Activities →
a: According to the lockdown article, what share of elderly people in India live only with their elderly spouse?
b: Decide whether each statement agrees with the lockdown article, answering yes or no and quoting the deciding words: (i) Heart failure affects an estimated 10 million people in India. (ii) Older people aged 80 and above had a fatality rate of about 25 percent. (iii) Caregivers are advised to stay connected through calls once a week.
c: Carry the lockdown article forward from its last sentence.

Provided text →
_ _ _ _
May 16, 2020 11:28:29 am
The extended lockdown brings new challenges every day. The elderly population is quite vulnerable during this period, as they try and balance their health and household chores, with these restrictions. Their social life is at a complete halt. A simple act like going for a walk every morning/evening is discontinued from their lives. They are experiencing high levels of anxiety, along with the fear of getting infected by the virus. Truly, COVID-19 has hit them hard, explains Dr Sandeep Seth, professor cardiology at AIIMS – New Delhi.
Recent data by AgeWell Foundation reveals that every second elderly person in India (49 percent) lives only with their elderly spouse as their children or relatives live separately. In the current situation of the lockdown, elderly people living alone are being taxed physically, mentally and emotionally.
Data from world over has shown that senior citizens are at a higher risk of the COVID-19 infection, if they have any comorbidities like high blood pressure, diabetes and underlying heart diseases, especially heart failure.
According to the Chinese Journal of Epidemiology, older people aged 80 and above had the highest fatality rate of all age groups at about 15 percent. Further, various reports also suggest that compared to other underlying conditions, mortality rates were highest among heart failure patients with COVID-19 infection, at 15.3 percent.
Heart failure is a leading cause of mortality affecting an estimated 10 million people in India with the highest rate of repeat hospitalisation among all heart diseases. It is a progressive disease, in which the heart muscle weakens and becomes stiff overtime, which reduces its ability to pump properly. This reduces the amount of oxygen and nutrients circulated to vital organs of the body.
Symptoms of heart failure:
- Shortness of breath.
- Swelling in the ankle, legs and abdomen.
- Need for elevated pillows while sleeping or lying down, to breathe properly.
- Constant tiredness and fatigue.
Here are a few tips for family members and caregivers to help the elderly during these difficult times:
Talk to them
This period of isolation can be every challenging for heart patients, as it can stir up anxiety and depression. Caregivers are advised to stay connected through calls or video calls twice or thrice a day. If you are living with them, engage them in activities like board games, listen to music of their choice or watch movies together. Make sure all the precautions are taken such as washing hands, wearing masks and gloves. Reassure them that this is a phase that will pass.
_ _ _ _
Record excerpts →
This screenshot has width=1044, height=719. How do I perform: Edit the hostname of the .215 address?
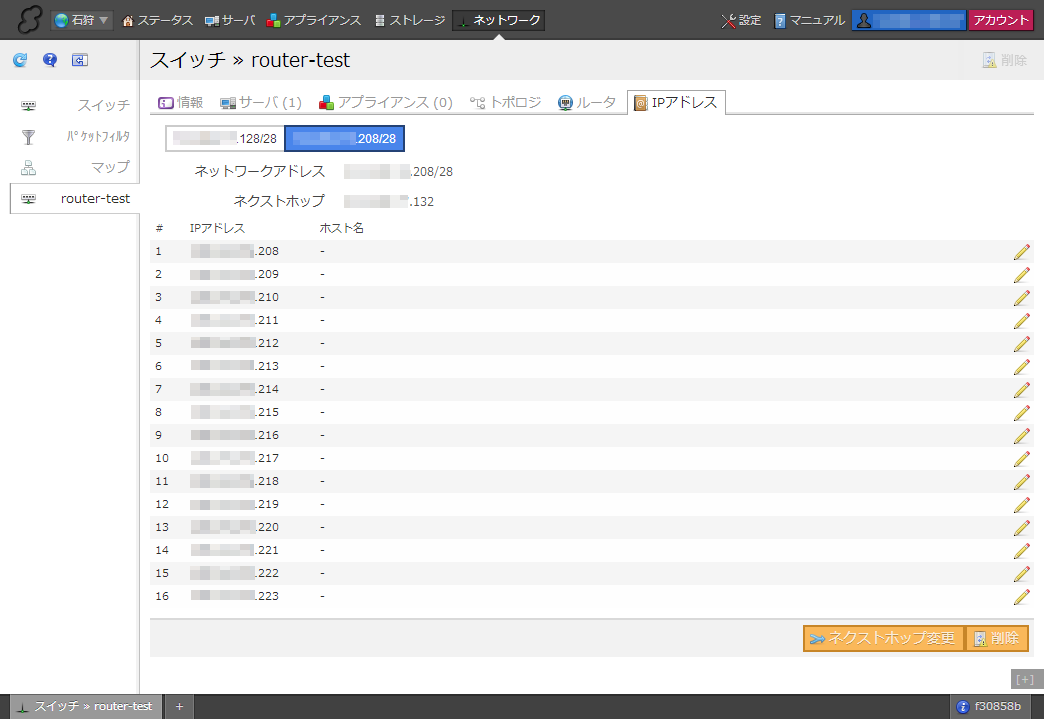click(x=1021, y=413)
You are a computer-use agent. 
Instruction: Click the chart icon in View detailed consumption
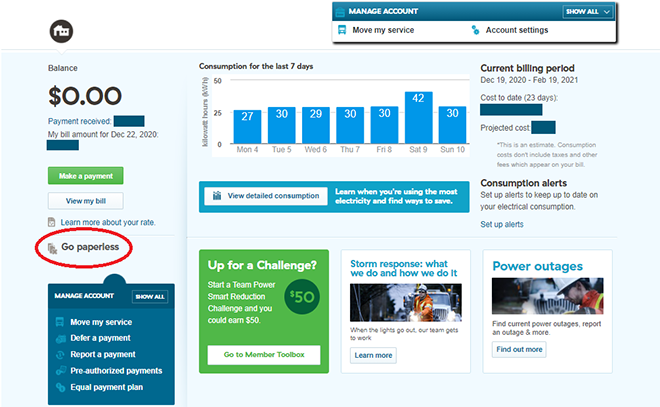coord(212,196)
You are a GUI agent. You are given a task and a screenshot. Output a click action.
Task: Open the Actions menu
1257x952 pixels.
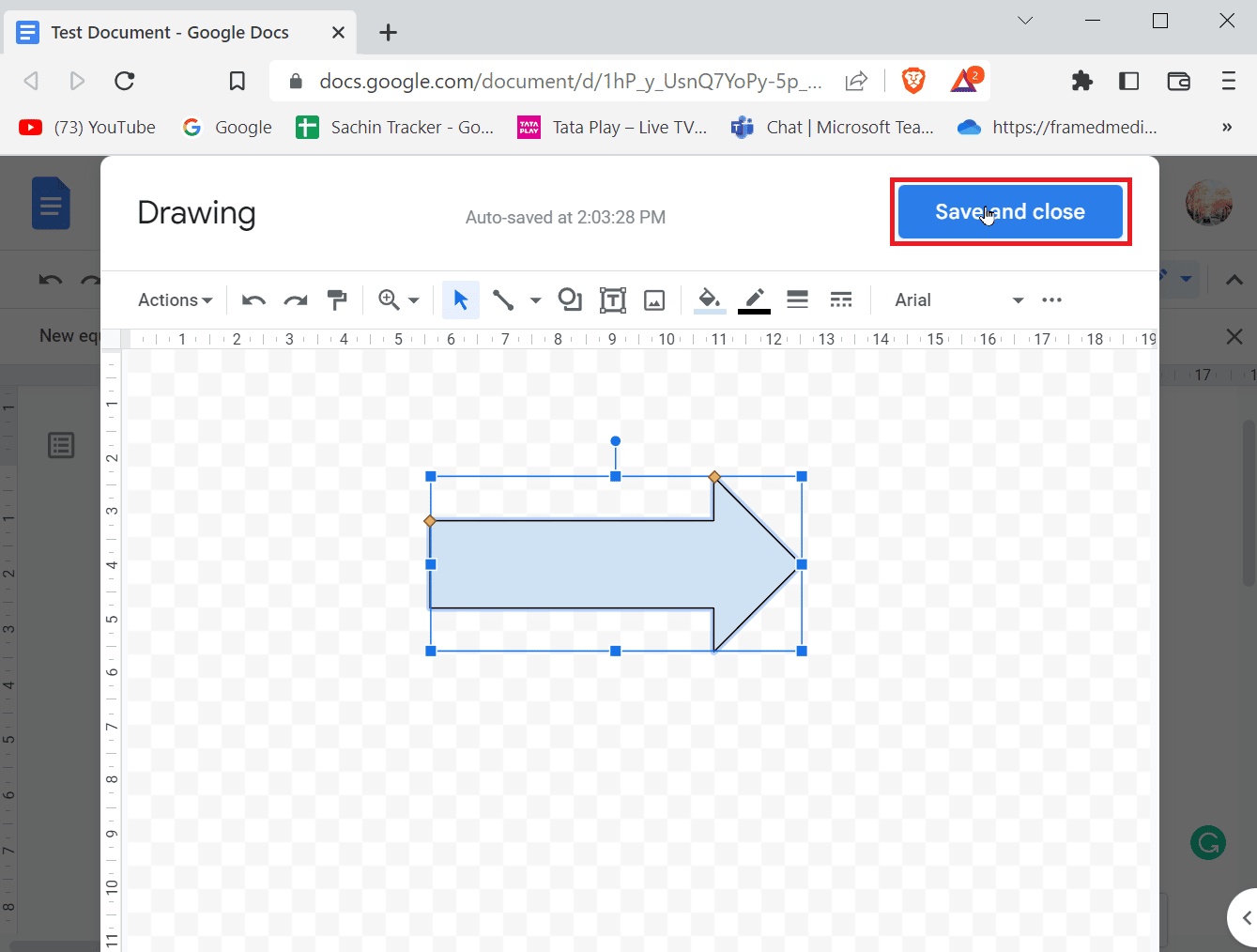(174, 299)
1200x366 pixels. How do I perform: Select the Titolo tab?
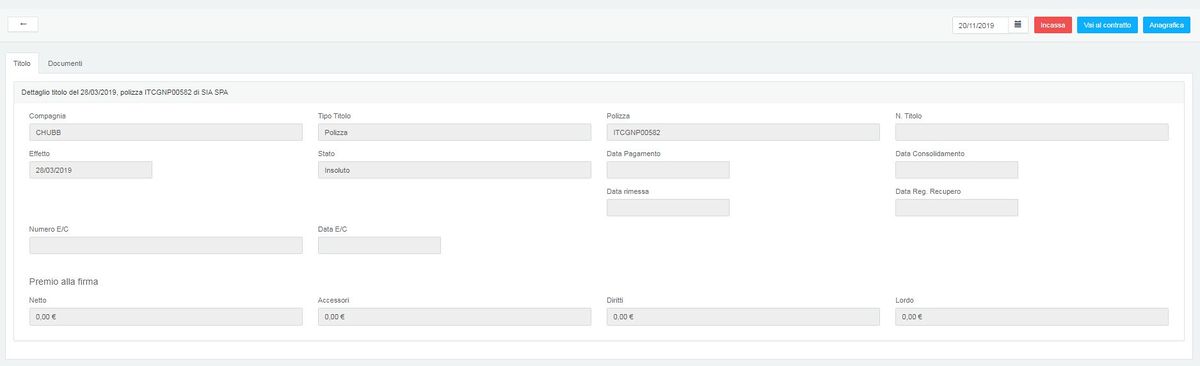point(22,63)
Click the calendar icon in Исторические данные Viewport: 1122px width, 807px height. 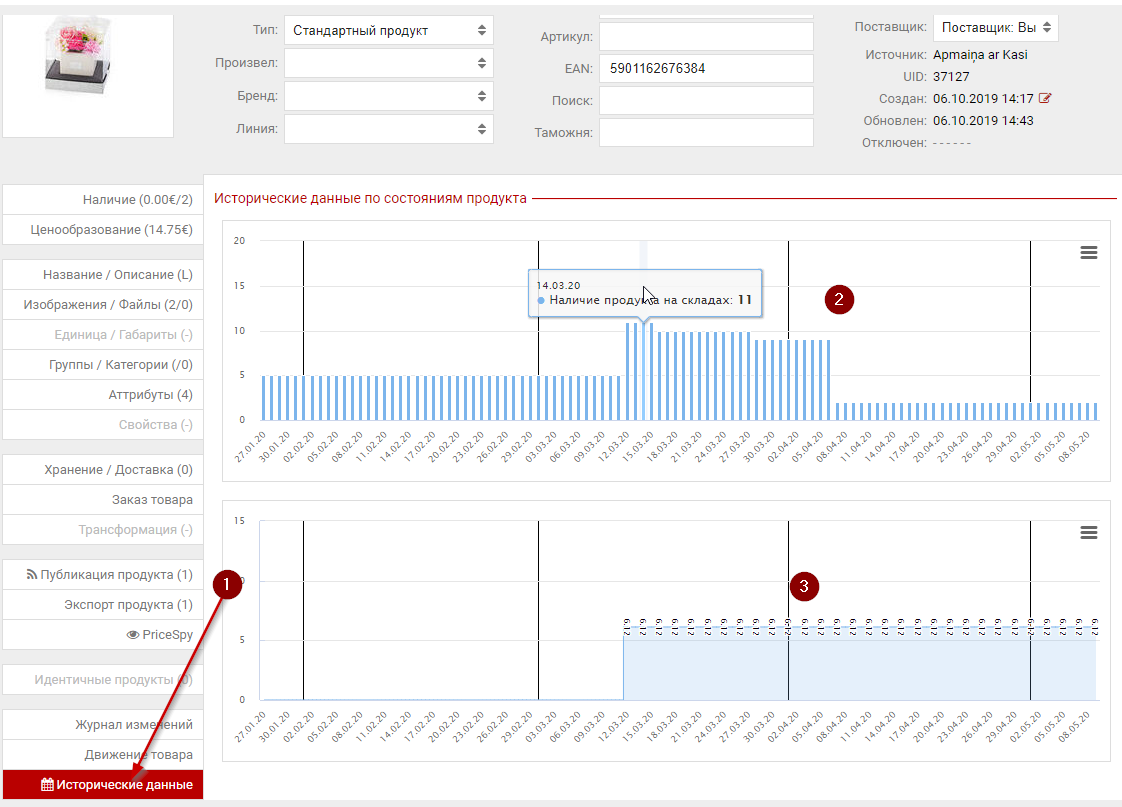47,786

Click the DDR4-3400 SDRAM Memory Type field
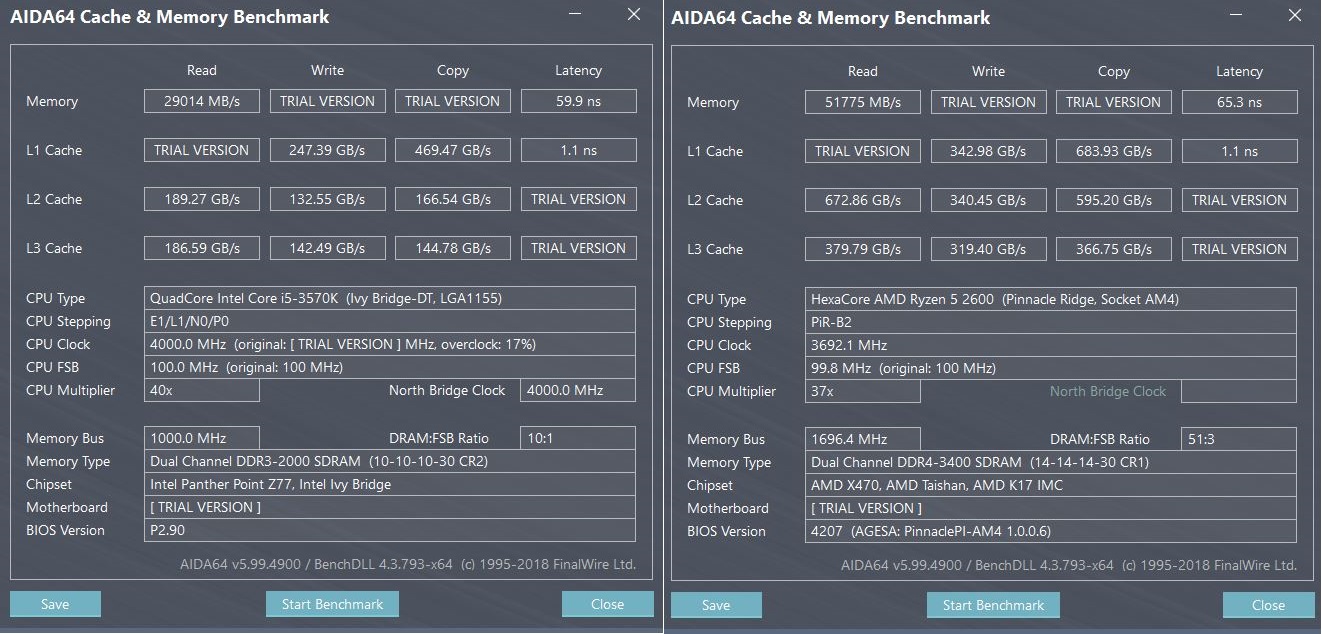pos(1051,462)
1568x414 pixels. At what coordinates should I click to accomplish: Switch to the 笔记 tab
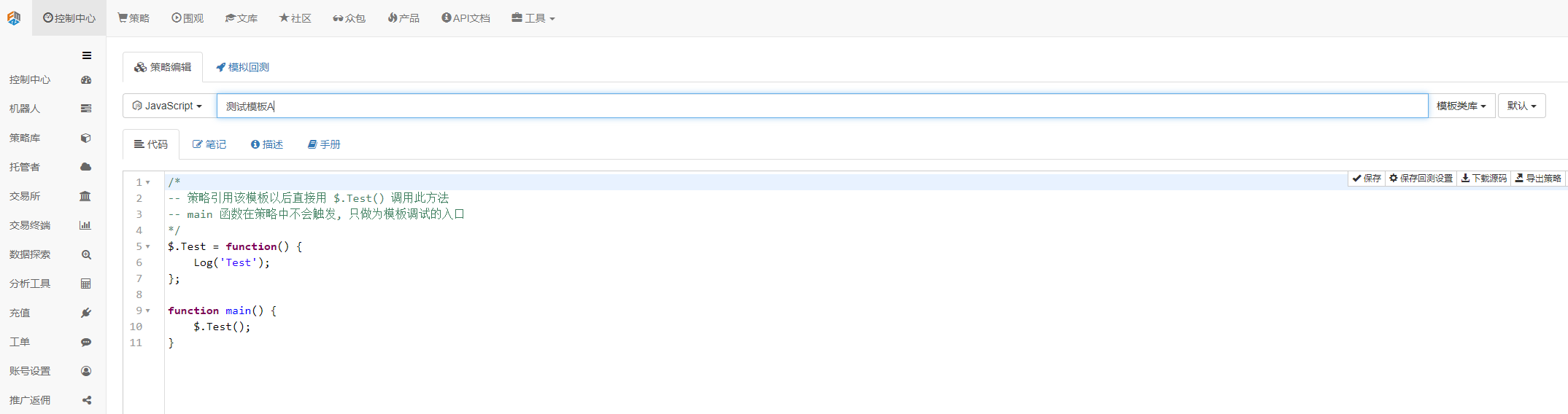(209, 144)
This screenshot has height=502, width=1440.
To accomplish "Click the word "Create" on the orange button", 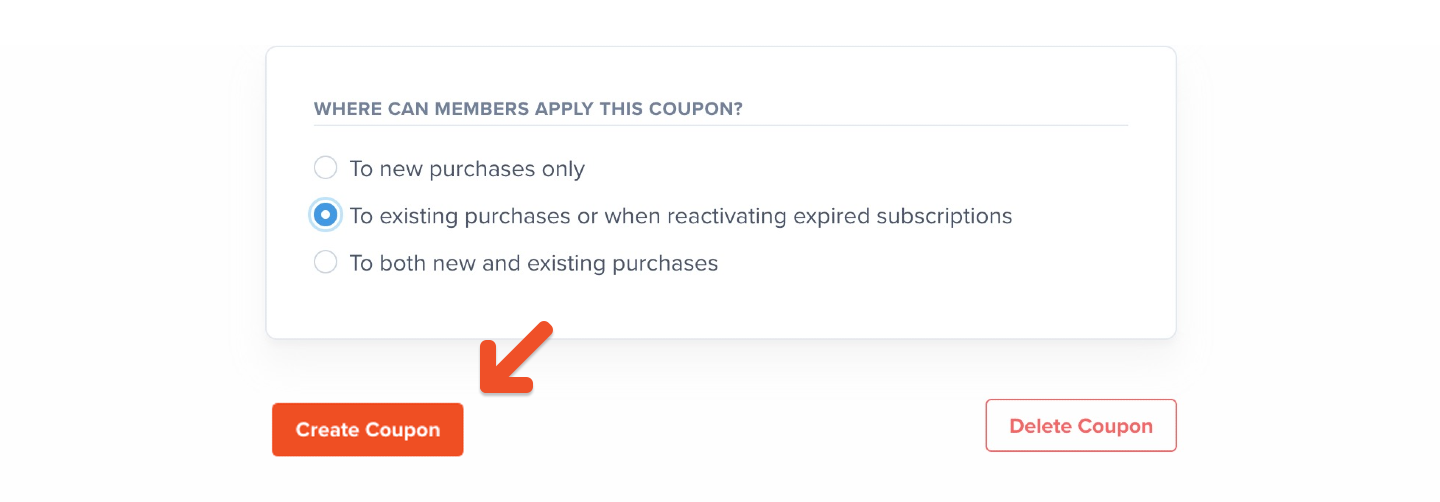I will [x=327, y=430].
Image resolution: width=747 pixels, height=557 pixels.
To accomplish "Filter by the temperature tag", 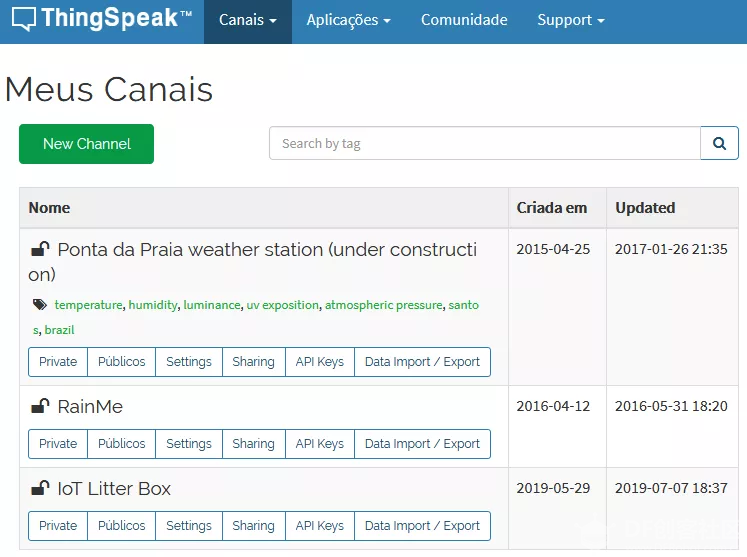I will [88, 304].
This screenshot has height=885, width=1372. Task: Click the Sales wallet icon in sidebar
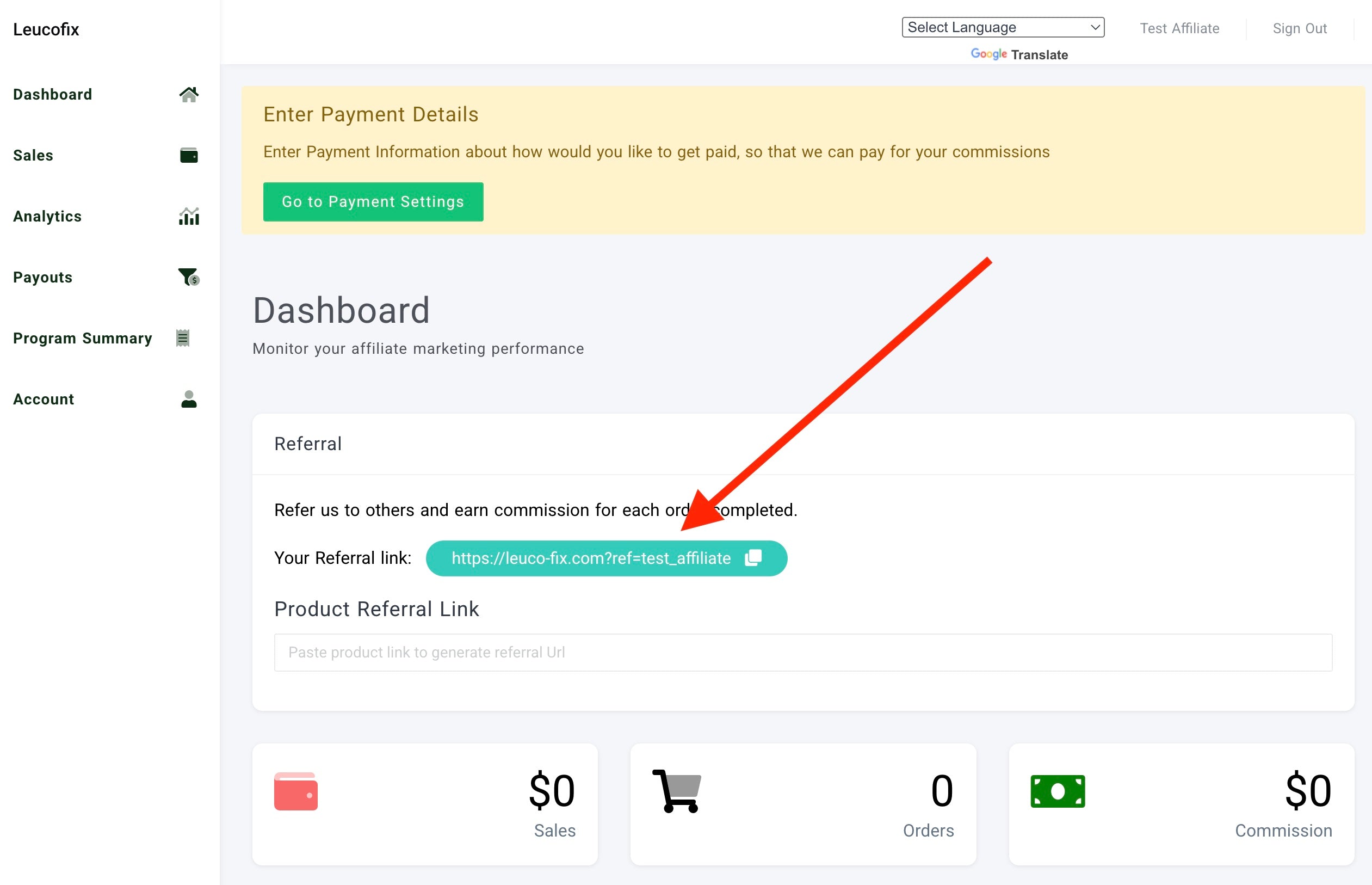188,155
_ _ _ _
Outputs in order →
a: 49 percent, or every second elderly person in India, according to AgeWell Foundation data.

b:
(i) Yes: "affecting an estimated 10 million people in India"
(ii) No: "older people aged 80 and above had the highest fatality rate of all age groups at about 15 percent"
(iii) No: "stay connected through calls or video calls twice or thrice a day"

c:
Stay alert about symptoms and medications
It is very important for heart patients to stay connected with their cardiologist through phone or via video calls (telemedicine). Caregivers should get themselves updated about influenza vaccines for acute respiratory illness, making sure it is taken, make a daily note of symptoms and ensure there is no change in the frequency or dosage of medications without consulting the doctor.
Build a mechanism for daily activity
Caregivers can use technology to set up a mechanism for daily household chores, with online groceries apps that can deliver at their doorsteps. Younger members can lend a helping hand in daily activities. If you don’t live with your elderly parents, try seeking help from neighbours to check on them once every day. Heart failure patients are advised not to exert themselves as they are already battling with constant fatigue and symptoms like shortness of breath.
Emergency numbers should be handy
Heart patients are prone to repeated hospitalisations. Therefore, it is important to have the emergency contact details of the nearest hospital, ambulance service and neighbours stored in yours and the patient’s phone. Make sure these emergency numbers are accessible easily and not password protected.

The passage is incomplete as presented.